Le Cinéma Fantastique au bout des doigts. Cinéma Fantastique vous propose une critique jeune des films les plus vieux au plus récents traitant du fantastique dans sa globalité. Horreur, gore, fantômes ...
Les Haruno sont une étrange famille, unie par de solides liens d'affection. En ce printemps, chacun va se trouver confronté à des problèmes inattendus. Sachiko, la cadette, voudrait se débarrasser de ce double géant qui la visite régulièrement. Hajime, l'aîné, affronte les affres du premier amour. Leur mère travaille d'arrache-pied pour son grand retour au monde du dessin animé tandis que son mari s'inquiète pour le clan depuis son cabinet d'hypnotiseur. Quant au grand-père, il continue, malgré son excentricité, à veiller sur toute la famille.

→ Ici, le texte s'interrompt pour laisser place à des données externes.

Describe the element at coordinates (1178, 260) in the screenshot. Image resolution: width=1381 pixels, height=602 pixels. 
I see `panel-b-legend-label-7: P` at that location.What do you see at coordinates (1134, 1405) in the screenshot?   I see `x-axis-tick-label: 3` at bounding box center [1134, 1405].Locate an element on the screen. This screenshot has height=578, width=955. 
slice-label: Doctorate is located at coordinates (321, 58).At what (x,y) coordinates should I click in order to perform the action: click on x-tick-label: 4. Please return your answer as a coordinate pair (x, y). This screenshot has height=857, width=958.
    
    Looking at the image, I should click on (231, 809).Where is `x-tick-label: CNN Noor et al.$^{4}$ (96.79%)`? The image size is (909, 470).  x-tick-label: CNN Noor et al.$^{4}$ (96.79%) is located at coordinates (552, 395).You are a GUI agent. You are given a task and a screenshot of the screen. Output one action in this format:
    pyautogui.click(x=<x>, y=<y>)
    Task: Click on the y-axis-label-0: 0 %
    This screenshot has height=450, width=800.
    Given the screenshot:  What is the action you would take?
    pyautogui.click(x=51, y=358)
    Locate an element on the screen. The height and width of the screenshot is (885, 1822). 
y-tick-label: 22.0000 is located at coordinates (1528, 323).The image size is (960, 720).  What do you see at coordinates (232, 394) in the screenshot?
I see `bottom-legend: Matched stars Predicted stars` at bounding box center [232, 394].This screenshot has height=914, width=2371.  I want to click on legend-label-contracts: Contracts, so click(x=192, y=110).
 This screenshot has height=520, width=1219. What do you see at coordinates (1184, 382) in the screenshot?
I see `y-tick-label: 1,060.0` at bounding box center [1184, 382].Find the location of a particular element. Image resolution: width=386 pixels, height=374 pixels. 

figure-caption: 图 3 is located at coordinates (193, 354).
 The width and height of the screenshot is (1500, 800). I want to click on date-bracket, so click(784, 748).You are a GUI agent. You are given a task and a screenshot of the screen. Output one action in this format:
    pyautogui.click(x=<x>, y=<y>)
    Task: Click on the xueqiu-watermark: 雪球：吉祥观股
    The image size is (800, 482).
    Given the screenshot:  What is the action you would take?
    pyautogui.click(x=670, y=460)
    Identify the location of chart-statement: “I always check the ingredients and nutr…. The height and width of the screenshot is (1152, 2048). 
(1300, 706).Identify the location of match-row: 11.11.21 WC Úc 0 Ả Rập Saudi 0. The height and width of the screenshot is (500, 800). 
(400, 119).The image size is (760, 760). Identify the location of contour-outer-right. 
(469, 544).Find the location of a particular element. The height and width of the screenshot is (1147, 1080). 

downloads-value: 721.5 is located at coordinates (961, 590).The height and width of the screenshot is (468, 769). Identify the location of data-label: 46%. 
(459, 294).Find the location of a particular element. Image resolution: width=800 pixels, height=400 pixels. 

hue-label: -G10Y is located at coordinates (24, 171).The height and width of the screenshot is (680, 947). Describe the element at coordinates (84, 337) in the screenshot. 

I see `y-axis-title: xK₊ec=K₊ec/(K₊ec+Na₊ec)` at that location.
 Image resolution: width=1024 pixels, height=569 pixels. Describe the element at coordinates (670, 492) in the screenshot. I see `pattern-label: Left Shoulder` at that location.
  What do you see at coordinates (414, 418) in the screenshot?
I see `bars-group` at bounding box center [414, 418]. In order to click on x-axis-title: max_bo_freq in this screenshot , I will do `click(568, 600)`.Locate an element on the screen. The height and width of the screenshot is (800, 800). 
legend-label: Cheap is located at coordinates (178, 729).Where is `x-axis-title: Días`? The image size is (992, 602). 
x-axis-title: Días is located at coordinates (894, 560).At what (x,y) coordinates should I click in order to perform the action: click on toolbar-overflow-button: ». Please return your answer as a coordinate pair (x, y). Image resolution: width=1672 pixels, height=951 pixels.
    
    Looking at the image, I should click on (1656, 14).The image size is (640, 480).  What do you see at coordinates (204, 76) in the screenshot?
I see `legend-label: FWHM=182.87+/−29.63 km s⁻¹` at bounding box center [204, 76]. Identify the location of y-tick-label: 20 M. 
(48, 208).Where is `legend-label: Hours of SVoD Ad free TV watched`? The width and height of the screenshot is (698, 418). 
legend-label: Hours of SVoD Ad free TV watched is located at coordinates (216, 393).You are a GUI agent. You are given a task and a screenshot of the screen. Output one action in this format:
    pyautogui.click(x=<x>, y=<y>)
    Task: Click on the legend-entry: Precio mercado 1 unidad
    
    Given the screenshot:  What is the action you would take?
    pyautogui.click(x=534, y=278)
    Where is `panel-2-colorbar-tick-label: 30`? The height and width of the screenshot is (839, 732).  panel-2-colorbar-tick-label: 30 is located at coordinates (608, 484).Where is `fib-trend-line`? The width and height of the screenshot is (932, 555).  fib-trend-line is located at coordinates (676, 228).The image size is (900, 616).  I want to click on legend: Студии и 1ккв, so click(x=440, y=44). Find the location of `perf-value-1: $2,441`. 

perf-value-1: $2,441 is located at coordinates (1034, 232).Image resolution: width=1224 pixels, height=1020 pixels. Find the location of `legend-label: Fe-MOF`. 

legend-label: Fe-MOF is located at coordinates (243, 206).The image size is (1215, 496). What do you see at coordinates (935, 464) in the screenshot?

Contemporain, inventif, drôle, surréaliste, déjanté, animé, touchant, enivrant, poétique, surprenant,…. Les qualificatifs ne manquent pas pour décrire cette œuvre aussi inclassable que merveilleuse. Une fois de plus, le continent asiatique (en l’occurrence, ici, le Japon) nous gratifie d’une perle cinématographique rare et précieuse.
Il y a, dans la famille Haruno, des personnalités on ne peut plus marquantes et loufoques : une mère sortant de la retraite qui dessine des mangas hyper-violents, un père suivant une thérapie par l’hypnose, une fille cadette en proie à des visions gigantesques, un fils aîné à
l’attitude oisive, un autre fils tombant éperdument amoureux d’une fille de son école et un grand-père gâteau complètement dynamité du cerveau voulant pousser la chansonnette.
Entrer plus dans les détails de la narration serait en dévoiler un contenu sans cesse déroutant et surprenant. D’une séquence à l’autre, on assiste aux péripéties des personnages et avec, son lot de délires récurrents. Alliant le cinéma classique d’Ozu (on est clairement dans la chronique familiale et champêtre nippone) avec des accélérations et des effets numériques modernes (en passant par l’animation pure), Katsuhito Ishii (Shark Skin Man and Peach Hip Girl, Party 7) réussit le tour de force de nous en mettre plein la vue en restant très touchant et poétique lors de certaines séquences intimistes plus douces. Le mélange pourrait être indigeste mais le talent du réalisateur fait la différence : le malaise fait place à l’euphorie et le dégoût à l’émerveillement.
The Taste of Tea est une vraie expérience. On partage et l’on s’attache à l’existence ainsi qu’aux déboires de ces divers personnages que le réalisateur prend le temps de décrire minutieusement. Les petits détails croustillants tout comme leurs sentiments sont illustrés avec une grande délicatesse, presque toujours agrémentée d’un grain de folie. Au sein du casting, on retrouve l’excellent Tadanobu Asano (Dragon Eye Morrison dans Electric Dragon 80.000 V, le Ichi the Killer de Miike) ainsi que
l’irrésistible et touchant Tatsuya Gasyuin dans le rôle du grand-père excentrique. Véritable pivot du récit, ses frasques sont peut être bien les plus marquantes. Quoiqu’il est dur d’en retenir qu’une poignée tant le film enchaîne les gags et les situations surréalistes évoquant autant René Magritte que Miyazaki, voir même Takashi Miike pour les aspects les plus « trash ». Sans oublier les multiples références aux mangas et otakus (la scène avec les deux cosplayers).
Ce spectacle est un foisonnement quasi illimité d’idées ingénieuses et loufoques qui n’éteignent en rien une poésie omniprésente. Du grand art rafraîchissant qui se savoure à n’importe quelle heure de la journée.